Transparency is critical in a free society, Rosen said. “Citizens have a right to know what their government is up to, how it spends tax dollars and how it reaches decisions that impact their families. That’s why I sponsored legislation in 2010 to strengthen Maine’s Freedom of Access Act. LD 1465 represents a major improvement to our right to know.”
LD 1465 mandates funding for a transparency ombudsman, advance notices for public meetings and trained public access officers in every government agency in the state.
“Like most officeholders, I wish I could take all the credit,” Rosen said. “But credit for these improvements belongs to a coalition of transparency leaders and the 30 bipartisan cosponsors who believe in open, accountable government.”

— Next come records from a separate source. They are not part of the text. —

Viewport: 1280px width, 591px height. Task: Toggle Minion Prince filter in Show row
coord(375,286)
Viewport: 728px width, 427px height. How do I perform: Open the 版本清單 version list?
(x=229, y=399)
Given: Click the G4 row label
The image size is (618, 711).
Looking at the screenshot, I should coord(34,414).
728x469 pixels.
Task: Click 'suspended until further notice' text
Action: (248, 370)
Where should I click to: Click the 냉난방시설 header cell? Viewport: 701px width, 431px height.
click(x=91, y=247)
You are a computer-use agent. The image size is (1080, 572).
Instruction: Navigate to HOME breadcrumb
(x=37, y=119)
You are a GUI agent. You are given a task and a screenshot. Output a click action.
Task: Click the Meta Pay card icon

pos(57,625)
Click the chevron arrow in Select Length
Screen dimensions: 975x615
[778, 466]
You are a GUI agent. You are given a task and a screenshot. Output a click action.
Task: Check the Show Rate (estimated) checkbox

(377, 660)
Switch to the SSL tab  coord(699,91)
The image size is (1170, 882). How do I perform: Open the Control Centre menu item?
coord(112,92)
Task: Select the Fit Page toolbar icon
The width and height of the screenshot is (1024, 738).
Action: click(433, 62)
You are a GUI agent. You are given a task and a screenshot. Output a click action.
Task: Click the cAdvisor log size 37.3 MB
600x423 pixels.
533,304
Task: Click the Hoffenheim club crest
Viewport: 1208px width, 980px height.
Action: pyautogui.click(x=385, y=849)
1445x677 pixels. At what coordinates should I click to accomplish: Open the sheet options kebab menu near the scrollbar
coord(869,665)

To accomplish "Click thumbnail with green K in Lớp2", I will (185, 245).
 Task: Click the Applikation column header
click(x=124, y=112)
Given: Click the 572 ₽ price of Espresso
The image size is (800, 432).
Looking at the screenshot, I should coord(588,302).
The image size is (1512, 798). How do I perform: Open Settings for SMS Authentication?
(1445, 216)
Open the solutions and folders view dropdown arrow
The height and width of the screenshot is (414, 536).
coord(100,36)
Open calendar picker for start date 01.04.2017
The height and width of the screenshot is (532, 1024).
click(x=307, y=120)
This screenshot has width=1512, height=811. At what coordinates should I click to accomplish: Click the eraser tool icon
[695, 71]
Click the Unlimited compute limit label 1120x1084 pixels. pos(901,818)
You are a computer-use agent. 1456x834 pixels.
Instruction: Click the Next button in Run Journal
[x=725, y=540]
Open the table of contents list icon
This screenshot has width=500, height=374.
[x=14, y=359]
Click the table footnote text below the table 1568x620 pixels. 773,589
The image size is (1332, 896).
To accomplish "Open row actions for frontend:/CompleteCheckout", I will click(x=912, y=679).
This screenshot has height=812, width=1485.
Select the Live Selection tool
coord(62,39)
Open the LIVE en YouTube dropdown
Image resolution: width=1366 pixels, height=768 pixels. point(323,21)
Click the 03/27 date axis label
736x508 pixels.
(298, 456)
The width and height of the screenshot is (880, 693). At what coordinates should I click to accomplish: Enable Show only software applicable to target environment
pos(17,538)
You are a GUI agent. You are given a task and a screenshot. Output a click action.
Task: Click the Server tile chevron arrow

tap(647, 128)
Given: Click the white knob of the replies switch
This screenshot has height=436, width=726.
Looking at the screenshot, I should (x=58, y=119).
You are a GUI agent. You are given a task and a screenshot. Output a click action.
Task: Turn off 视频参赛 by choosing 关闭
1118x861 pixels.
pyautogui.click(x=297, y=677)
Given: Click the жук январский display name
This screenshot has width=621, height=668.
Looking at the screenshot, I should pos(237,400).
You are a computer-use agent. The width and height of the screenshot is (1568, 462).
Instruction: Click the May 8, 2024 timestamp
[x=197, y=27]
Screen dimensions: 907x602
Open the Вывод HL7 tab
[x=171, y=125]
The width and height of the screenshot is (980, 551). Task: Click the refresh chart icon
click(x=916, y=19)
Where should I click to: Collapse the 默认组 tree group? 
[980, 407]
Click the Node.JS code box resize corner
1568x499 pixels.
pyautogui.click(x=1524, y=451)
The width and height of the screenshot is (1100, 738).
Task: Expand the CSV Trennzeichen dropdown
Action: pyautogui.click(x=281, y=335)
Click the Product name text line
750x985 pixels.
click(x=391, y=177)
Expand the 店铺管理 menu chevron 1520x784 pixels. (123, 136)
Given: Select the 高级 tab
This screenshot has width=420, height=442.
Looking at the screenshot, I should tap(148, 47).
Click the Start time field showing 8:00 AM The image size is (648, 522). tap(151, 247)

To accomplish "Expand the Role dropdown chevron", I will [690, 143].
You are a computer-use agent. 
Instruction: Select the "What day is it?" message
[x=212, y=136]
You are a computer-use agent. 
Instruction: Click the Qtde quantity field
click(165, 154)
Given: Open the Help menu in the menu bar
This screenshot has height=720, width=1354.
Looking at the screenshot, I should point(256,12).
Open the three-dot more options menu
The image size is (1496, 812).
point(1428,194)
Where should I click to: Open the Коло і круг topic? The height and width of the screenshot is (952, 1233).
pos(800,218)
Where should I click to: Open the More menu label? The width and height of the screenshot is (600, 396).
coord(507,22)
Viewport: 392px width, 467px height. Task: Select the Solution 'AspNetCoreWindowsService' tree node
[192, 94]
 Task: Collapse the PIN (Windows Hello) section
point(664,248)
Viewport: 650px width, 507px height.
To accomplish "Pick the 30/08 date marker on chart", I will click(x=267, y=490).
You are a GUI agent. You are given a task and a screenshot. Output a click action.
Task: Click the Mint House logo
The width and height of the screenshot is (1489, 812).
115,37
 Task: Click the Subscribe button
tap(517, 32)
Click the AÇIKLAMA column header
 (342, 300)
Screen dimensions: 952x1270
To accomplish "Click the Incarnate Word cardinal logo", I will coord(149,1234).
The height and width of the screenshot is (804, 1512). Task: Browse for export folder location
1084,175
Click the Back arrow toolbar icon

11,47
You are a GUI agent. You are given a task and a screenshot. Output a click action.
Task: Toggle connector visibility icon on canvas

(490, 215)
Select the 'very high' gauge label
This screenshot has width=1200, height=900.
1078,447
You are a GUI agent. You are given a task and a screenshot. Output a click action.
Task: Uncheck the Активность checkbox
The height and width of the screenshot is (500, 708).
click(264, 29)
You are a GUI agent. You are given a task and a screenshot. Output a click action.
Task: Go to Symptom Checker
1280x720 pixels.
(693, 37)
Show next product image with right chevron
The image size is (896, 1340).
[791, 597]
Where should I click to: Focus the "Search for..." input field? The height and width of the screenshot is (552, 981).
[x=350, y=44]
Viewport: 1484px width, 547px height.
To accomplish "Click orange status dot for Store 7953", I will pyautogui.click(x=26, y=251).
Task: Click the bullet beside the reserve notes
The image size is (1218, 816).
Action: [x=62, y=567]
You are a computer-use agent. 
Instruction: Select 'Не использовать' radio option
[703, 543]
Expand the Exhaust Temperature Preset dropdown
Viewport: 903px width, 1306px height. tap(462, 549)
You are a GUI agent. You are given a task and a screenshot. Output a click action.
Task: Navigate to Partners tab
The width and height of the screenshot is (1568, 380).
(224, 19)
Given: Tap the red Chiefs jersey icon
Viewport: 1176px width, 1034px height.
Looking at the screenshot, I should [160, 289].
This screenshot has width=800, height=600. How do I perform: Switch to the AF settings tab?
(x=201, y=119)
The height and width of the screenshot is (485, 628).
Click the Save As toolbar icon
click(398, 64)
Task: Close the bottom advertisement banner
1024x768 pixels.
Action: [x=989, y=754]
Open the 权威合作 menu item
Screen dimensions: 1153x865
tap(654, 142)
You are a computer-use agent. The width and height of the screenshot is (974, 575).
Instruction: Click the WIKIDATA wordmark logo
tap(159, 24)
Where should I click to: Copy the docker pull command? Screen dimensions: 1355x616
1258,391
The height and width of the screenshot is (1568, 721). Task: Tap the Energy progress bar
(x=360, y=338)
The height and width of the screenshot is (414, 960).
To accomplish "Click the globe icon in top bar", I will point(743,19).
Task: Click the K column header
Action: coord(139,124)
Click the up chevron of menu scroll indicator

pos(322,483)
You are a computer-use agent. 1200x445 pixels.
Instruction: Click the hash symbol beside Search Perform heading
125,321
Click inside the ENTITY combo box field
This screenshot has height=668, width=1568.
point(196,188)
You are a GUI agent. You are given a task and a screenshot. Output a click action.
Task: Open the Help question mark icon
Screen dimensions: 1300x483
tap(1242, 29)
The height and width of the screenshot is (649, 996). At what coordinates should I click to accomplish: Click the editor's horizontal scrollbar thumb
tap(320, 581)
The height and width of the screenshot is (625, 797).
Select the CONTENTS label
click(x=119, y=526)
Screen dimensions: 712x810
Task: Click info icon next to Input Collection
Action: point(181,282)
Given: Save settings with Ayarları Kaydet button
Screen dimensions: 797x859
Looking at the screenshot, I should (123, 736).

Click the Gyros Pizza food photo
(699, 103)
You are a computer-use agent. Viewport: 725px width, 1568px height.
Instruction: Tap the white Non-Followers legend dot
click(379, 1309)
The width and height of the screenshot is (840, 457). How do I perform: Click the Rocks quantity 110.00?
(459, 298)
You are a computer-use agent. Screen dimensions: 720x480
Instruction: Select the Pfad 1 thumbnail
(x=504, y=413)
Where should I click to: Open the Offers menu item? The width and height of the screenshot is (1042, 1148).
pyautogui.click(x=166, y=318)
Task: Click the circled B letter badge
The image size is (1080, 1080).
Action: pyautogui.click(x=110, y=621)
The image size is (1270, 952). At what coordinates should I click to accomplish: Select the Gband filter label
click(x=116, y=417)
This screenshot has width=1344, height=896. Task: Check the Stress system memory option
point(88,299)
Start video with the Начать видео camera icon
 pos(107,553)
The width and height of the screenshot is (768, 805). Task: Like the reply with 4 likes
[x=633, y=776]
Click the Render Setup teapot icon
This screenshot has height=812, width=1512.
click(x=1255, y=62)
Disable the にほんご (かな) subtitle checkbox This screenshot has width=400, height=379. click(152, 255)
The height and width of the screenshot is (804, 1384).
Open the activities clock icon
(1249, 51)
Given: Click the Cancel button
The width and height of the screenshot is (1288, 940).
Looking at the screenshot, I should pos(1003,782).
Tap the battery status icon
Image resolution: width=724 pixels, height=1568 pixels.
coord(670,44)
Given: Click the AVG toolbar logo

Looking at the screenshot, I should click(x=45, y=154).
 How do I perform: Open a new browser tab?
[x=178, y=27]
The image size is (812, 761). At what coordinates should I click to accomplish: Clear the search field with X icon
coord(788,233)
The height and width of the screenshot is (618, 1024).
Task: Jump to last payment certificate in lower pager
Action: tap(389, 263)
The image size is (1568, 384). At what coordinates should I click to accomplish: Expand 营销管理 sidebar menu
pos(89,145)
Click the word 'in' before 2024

Rosen said that coalition members, including the Maine Association of Broadcasters, the Maine Press Association and the Maine Society of Professional Journalists, were critical to the success of LD 1465. “So was the lead cosponsor, Senator Dawn Hill, whose years of dedication to government transparency has been inspiring,” he said.
Rosen also acknowledged the diligent review and long hours of hard work by the members of the Legislature’s Judiciary Committee and the members of The Maine Right to Know Advisory Committee.
“Everyone in this room—and in this building—is part of the governing process,” Rosen said. “And we all have important responsibilities. We have a responsibility to protect Mainers’ Right to Know and a responsibility to expand that right.”
On behalf of Maine’s citizens and taxpayers, Rosen thanked the coalition for its efforts to protect and expand Mainers’ Right to Know. “Open government will never be a final destination because there will always be work to do,” Rosen said. “Although my time in the Legislature is concluding, my commitment to open government is not.
Rosen, who lives in Bucksport, was first elected to the Legislature in 1998 as a state representative. He is completing his fourth term as a senator. He and his wife, four-term State Rep. Kimberley Rosen, are stepping down because term limits.
The MFOIC Sunshine Award honors citizens, journalists, media organizations or community groups that have championed, protected and promoted public access to government meetings, public records and court proceedings or otherwise promoted the public’s right to know and to publish, broadcast and speak freely about issues of public concern.
The Maine Freedom of Information Coalition is a nonprofit corporation representing individuals and organizations committed to open access to public information in print, electronic and digital formats. The coalition includes media representatives, attorneys, librarians, state and local government officials, educators and others who care about transparency in government, information access and the role of an informed citizenry in a democracy.